## DATASET EXTRACT:
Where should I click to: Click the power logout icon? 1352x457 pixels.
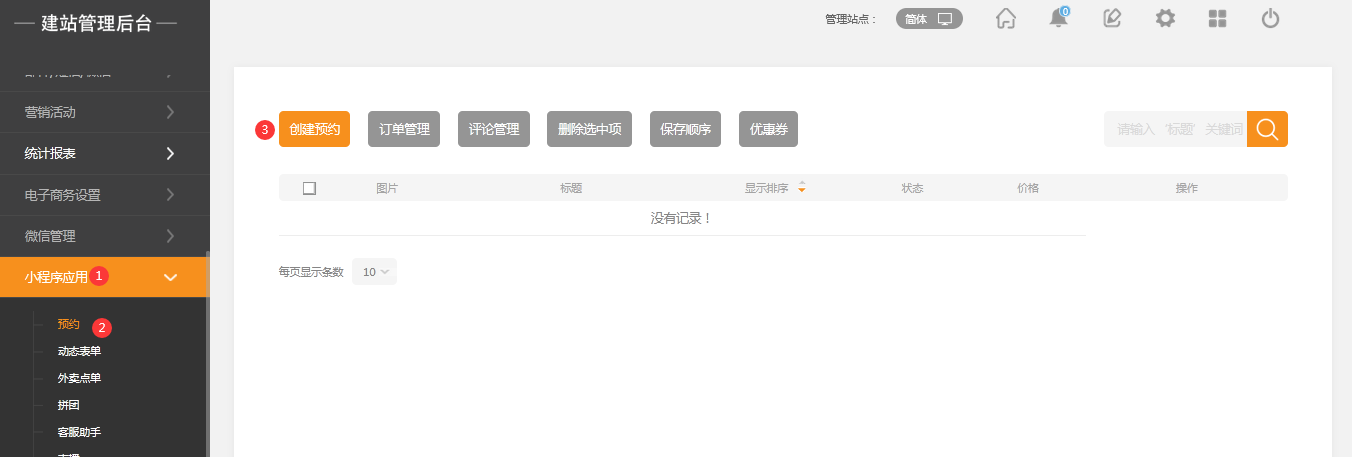[1270, 19]
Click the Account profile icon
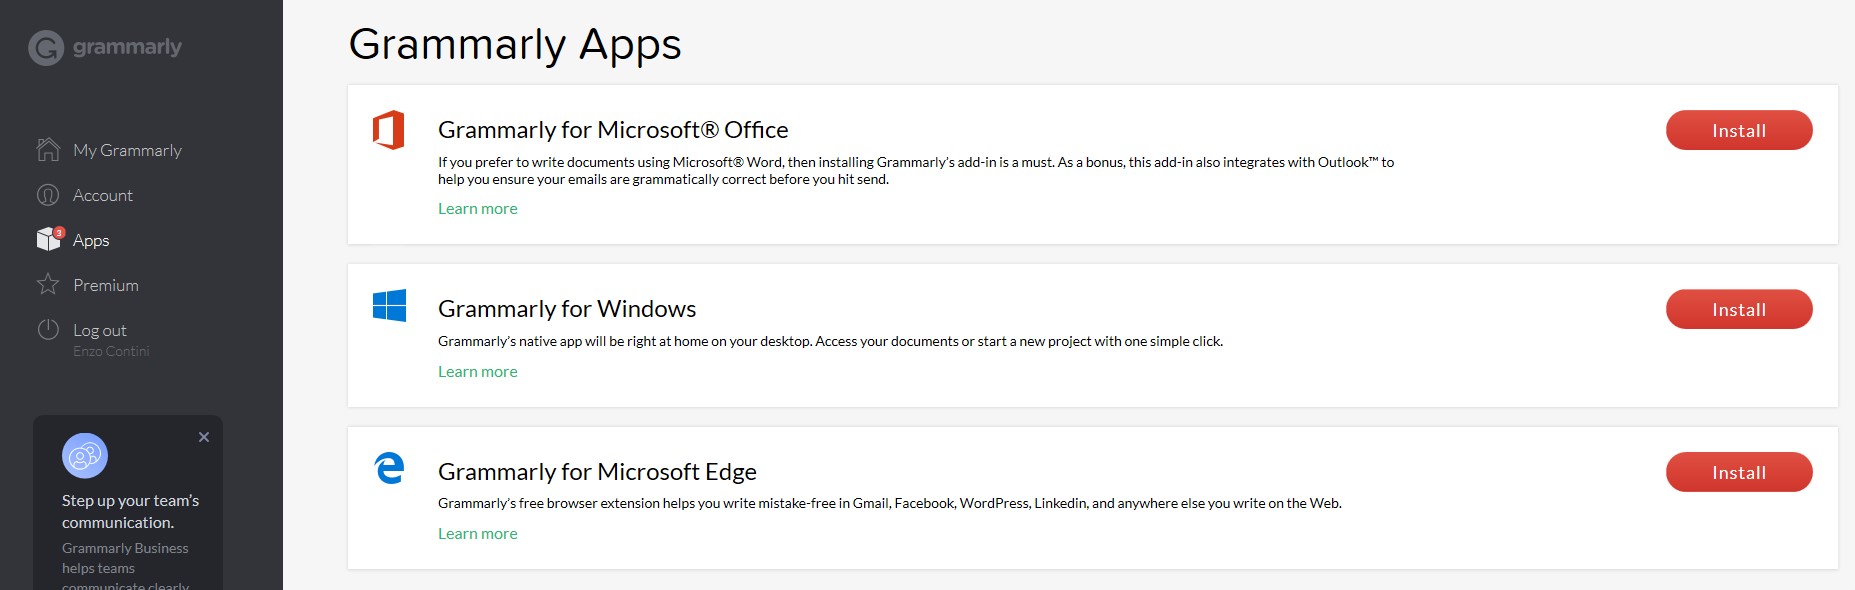 pyautogui.click(x=48, y=195)
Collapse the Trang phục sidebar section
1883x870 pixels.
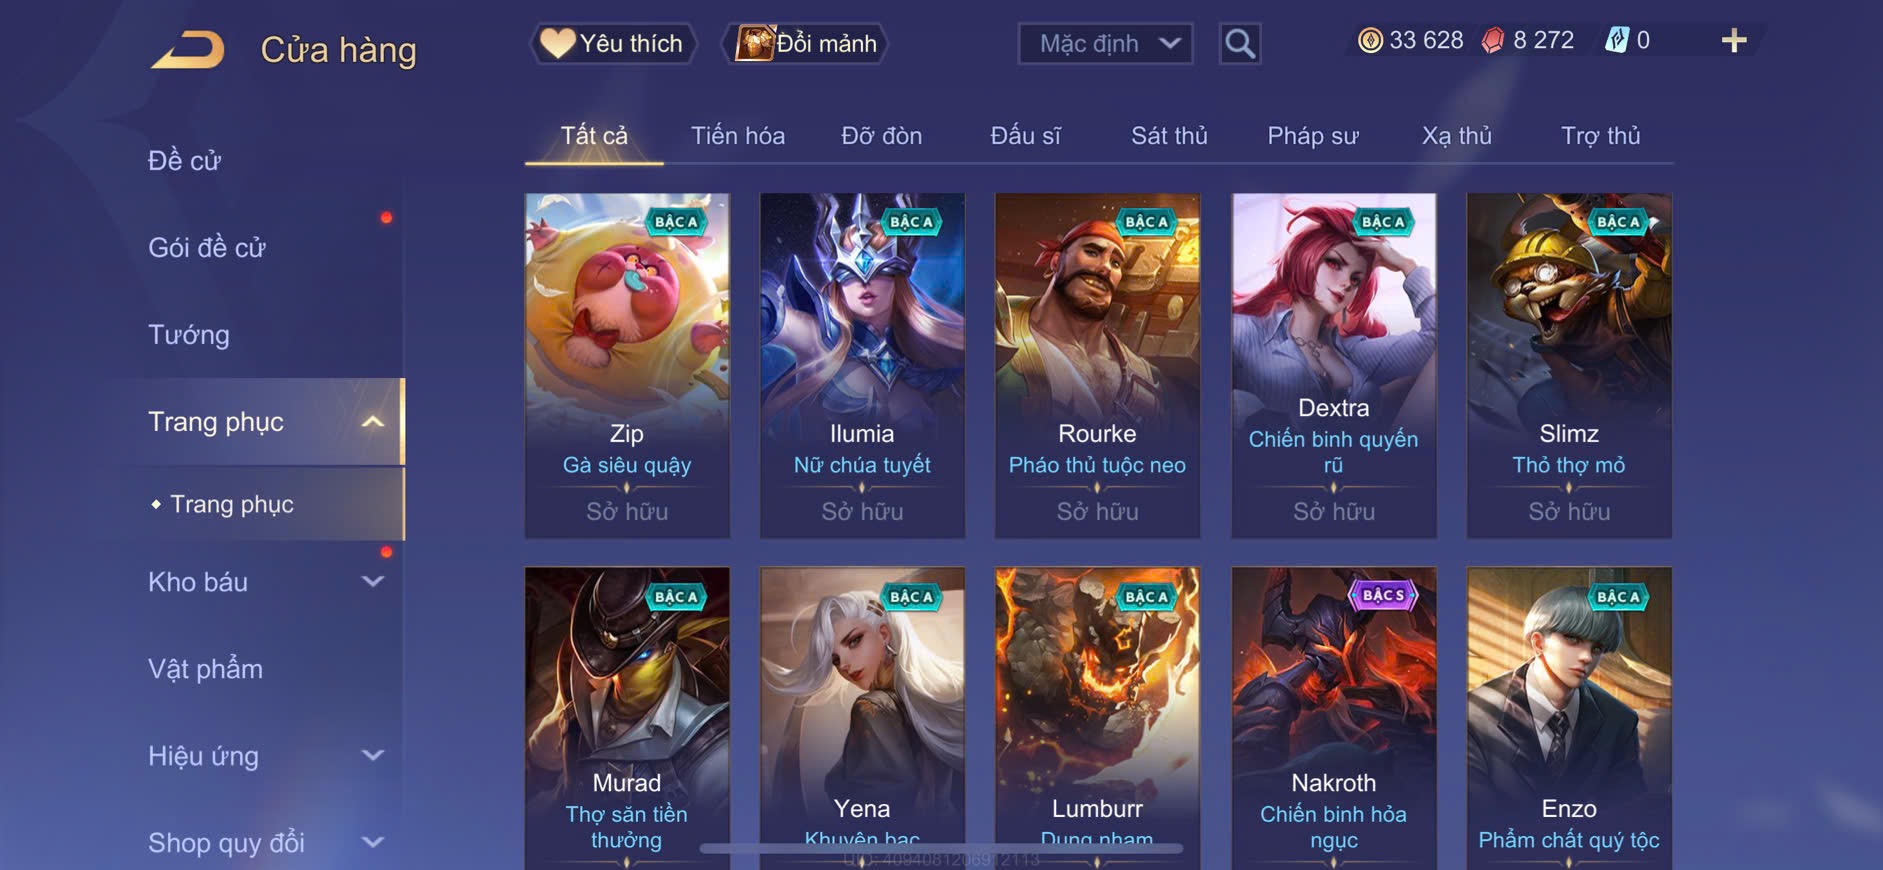[372, 422]
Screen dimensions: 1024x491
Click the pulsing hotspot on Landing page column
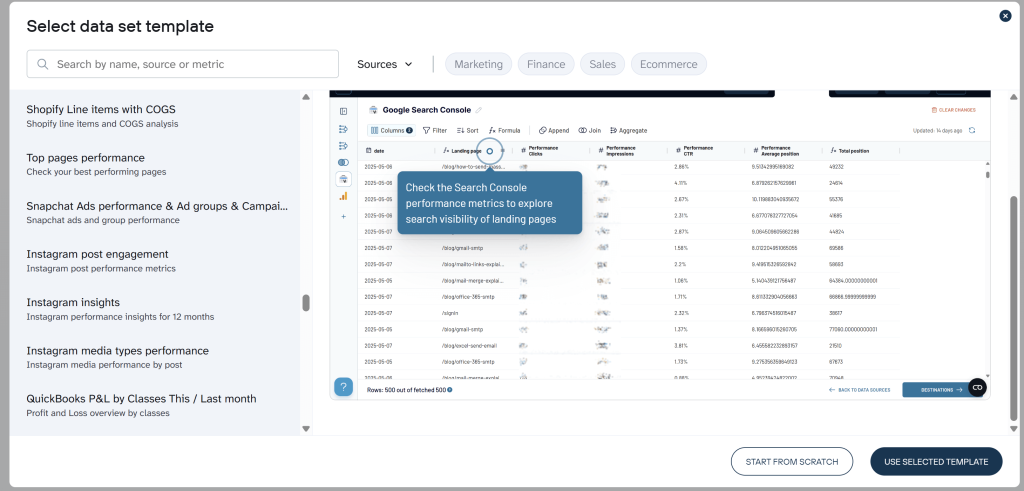tap(489, 151)
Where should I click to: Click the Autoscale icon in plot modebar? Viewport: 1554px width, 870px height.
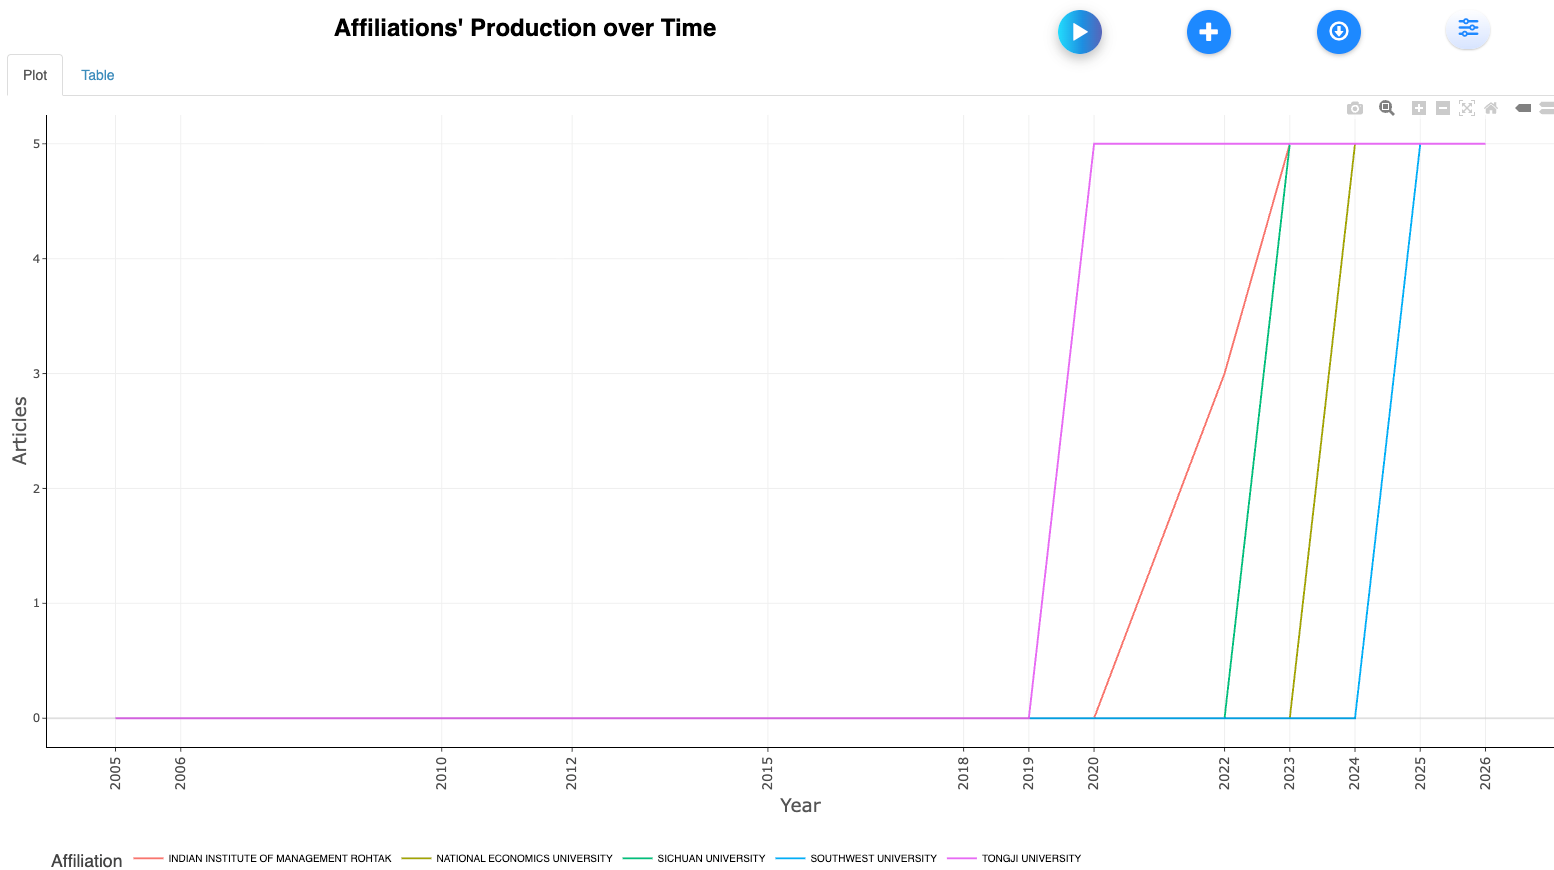1466,108
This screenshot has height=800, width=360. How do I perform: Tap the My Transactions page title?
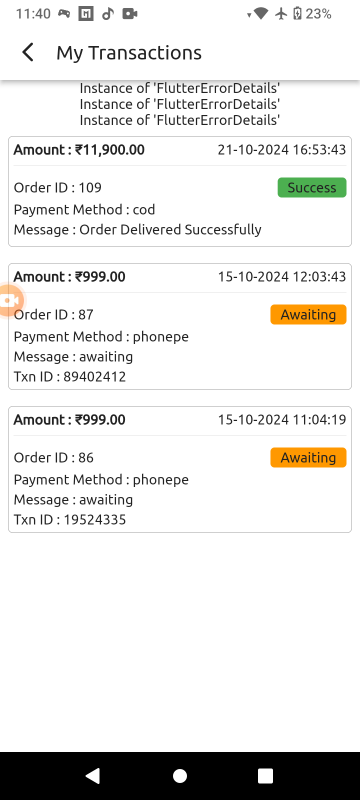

## WHAT YOU WILL DO:
Copy every record verbatim while leaving each picture out.

## RESPONSE:
Where should I click to: Click the power logout icon? 1352x457 pixels.
[1270, 19]
Click the Account profile icon
 pyautogui.click(x=48, y=195)
Collapse the Trang phục sidebar section
1883x870 pixels.
[372, 422]
Screen dimensions: 1024x491
Click the pulsing hotspot on Landing page column
tap(489, 151)
Where should I click to: Click the Autoscale icon in plot modebar? Viewport: 1554px width, 870px height.
1466,108
This screenshot has height=800, width=360. How do I perform: Tap the My Transactions page title?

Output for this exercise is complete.